It’s one of my all-time favourite Rogue Trooper stories, one of the very best from the classic run- I’d put it up there with “The Marauders,” “Fort Neuro,” “Eye of the Traitor,” etc. Superb Cam Kennedy art on an action-packed story in which the status quo is suddenly turned upside-down- there’s a death and a return, a terrible betrayal, and all sorts of dark hints about what might be going on back on Milli-Com. But having set all this up and then given us so many questions to ponder, the conclusion – epic though it is – gives us precious few answers, and there are no long-term implications as the strip continues, it’s almost as if the events hadn’t happened.
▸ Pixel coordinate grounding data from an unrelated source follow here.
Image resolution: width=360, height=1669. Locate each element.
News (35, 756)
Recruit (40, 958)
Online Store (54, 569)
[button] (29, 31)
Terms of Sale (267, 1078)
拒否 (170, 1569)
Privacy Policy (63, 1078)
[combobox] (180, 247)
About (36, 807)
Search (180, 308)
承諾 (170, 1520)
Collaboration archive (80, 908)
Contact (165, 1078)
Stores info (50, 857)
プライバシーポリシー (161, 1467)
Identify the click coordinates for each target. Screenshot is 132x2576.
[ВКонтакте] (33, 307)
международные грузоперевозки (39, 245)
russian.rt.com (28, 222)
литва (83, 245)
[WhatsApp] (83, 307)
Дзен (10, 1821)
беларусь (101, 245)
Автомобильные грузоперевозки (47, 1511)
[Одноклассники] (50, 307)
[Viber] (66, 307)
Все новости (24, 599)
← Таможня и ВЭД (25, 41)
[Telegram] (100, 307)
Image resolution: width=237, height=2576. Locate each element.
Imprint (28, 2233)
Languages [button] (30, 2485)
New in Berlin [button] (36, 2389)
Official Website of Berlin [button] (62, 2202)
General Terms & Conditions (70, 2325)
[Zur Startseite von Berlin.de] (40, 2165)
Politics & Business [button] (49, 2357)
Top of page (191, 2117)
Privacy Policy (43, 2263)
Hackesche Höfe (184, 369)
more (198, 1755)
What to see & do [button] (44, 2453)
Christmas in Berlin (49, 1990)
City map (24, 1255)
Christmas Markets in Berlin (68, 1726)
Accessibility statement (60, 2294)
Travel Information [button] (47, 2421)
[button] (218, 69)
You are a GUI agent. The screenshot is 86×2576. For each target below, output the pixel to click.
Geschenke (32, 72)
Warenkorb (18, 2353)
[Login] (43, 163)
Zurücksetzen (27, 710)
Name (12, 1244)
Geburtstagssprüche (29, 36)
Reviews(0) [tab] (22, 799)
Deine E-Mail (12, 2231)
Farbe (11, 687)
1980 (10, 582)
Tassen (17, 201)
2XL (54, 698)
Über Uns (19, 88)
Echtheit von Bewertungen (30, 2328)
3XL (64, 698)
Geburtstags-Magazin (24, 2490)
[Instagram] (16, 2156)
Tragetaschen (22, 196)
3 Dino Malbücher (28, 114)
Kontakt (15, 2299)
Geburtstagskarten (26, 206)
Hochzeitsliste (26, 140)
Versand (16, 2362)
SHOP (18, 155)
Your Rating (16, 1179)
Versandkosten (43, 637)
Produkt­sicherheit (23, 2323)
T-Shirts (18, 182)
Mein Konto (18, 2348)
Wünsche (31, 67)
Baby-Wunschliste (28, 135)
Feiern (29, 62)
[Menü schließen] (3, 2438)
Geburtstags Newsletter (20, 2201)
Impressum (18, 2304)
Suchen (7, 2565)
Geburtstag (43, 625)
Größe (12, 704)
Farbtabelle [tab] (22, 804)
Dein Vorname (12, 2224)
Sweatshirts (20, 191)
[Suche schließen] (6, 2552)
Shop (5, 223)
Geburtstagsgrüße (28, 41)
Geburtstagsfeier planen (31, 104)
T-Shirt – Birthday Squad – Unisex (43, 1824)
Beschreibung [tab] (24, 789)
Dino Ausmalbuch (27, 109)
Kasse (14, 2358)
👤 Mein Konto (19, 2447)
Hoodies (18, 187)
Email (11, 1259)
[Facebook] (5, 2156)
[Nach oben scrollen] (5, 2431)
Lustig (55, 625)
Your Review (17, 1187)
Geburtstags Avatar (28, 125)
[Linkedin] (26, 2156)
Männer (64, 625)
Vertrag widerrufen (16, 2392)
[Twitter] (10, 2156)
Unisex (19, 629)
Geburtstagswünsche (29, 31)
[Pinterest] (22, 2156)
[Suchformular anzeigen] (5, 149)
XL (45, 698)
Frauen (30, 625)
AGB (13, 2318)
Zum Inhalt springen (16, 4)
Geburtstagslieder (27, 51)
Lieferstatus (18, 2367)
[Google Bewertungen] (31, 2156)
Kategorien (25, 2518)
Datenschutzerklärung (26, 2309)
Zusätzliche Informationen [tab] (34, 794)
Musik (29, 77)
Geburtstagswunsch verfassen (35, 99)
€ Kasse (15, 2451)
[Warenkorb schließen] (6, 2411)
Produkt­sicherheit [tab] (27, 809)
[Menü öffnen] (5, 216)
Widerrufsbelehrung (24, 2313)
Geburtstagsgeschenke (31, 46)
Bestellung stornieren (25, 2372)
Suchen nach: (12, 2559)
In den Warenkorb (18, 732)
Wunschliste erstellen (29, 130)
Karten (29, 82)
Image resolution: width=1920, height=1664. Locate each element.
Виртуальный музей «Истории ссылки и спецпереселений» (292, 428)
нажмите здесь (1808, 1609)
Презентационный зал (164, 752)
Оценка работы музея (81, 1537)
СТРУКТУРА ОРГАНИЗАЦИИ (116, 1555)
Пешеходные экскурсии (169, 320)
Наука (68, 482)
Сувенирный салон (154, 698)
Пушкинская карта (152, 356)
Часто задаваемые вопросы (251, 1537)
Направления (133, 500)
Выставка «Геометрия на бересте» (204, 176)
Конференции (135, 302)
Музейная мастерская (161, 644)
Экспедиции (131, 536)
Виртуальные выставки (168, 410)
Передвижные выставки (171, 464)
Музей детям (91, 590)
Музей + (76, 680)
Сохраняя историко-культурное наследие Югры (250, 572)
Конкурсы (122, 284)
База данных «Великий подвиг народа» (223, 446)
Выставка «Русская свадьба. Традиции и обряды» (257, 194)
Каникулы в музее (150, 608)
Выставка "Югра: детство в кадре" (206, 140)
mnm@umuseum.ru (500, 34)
I’ve been thinking about it all these years, largely because it’s so powerful, and I eventually decided that I could get a pretty decent story by coming up with answers of my own.
We’ve also just found out that you’re working with Henry Flint on a Strontium Dog story this Christmas. Can you offer any hints as to what that’s about?”
“Doghouse Roses” sees a pair of mutant civilians from Milton Keynes visiting the base of the Search/Destroy Agency, intent on making a fly-on-the-wall documentary about their Strontium Dog heroes. You’ll see all the old favourites- Johnny & Wulf, obviously, but also Middenface, the Torso from Newcastle, Evans the Fist, Spud Murphy, the Stixes and more- but from a point of view that may seem a little unfamiliar.
There’ll also be some odd goings-on in the showers, a CUR prisoner we’d all like to see the back of, and a brief discussion on the future of the ancient English county of Durham. Oh my poor heartses, etc etc.
And Henry is, of course, knocking it out of the park.